OK so I just completed the rewiring. Where I have it mounted now makes it a lot shorter run...and I was able to take the connector out of the plastic, remove the #12 and install and solder-in the #10. On mine the power wire is also #12 to where they spliced-in the fuse holder. Then its #10 after to the controller so I just clipped it out on the #10 close to the fuse holder and crimped-in the new line.
Well they are telling me to send the controller in for testing my controller works it just hard to keep a good connection with the ground after I scraped the crude off an right now is the time of yr this thing sees a lot of use hunting season cool temps means a lot more playing an I really don't want to be shut down a couple of weeks dealing with them
We both have had ours almost the same length of time and I would think it is going to cost something to replace it anyway.

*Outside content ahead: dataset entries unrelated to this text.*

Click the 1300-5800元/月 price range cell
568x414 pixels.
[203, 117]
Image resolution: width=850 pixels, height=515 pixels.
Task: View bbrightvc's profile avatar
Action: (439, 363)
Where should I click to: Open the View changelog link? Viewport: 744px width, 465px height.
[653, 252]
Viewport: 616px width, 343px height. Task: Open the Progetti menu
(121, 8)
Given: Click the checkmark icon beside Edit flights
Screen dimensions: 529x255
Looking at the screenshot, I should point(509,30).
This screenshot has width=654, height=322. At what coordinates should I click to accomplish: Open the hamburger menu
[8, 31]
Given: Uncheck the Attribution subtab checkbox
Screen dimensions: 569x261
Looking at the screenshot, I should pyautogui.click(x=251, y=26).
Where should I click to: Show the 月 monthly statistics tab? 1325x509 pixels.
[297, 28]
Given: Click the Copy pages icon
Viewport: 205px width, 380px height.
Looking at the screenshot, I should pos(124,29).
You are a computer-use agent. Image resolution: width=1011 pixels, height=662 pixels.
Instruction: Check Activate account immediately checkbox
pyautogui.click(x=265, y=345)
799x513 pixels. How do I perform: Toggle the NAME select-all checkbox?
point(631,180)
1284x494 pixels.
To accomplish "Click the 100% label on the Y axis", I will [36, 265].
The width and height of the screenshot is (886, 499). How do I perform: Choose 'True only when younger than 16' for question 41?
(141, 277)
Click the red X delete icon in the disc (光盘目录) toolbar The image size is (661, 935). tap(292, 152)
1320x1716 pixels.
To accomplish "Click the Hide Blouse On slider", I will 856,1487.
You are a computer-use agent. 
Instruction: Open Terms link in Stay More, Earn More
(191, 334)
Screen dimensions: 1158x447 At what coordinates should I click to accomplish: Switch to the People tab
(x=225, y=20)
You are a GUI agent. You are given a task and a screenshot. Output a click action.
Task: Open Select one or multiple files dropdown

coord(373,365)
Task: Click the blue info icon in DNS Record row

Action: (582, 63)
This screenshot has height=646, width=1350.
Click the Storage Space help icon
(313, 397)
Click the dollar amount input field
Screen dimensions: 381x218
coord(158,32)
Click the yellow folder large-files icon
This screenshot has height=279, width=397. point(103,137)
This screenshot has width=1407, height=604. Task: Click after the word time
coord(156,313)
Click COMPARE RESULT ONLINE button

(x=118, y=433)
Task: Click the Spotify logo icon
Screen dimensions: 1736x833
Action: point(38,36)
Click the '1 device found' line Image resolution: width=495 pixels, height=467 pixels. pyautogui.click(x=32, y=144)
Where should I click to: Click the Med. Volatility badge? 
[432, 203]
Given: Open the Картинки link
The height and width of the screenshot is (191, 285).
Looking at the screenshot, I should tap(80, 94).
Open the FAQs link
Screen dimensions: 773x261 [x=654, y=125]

Call and ask to talk to an Admin about replacing specific parts under warenty. That's what the sales guy told me to do. I think I have her name here somewhere ..damn its' on my other P/C that's in for upgrades..anyway get an admin on the phone so she/he can look up your sales number and tell them what happened and what you need.
I did test-fit the Yellow push-on terminals into the swords on the controller just in cast I F'ed up the plastic...they fit so you could always do that if the negative sword isn't too far gone and fill it with silicone. And I don't think those caps are really water proof. I see signs that stuff is getting through.
Craig called today told him the story he agreed the #12 wire would not carry the proper load an agreed to send new ecu (controller) an .main power harness out in the morning no charge
Count the number of terminal sets on top of the controller. And yeah if they don't have a sales number with your name on it, it may be a problem.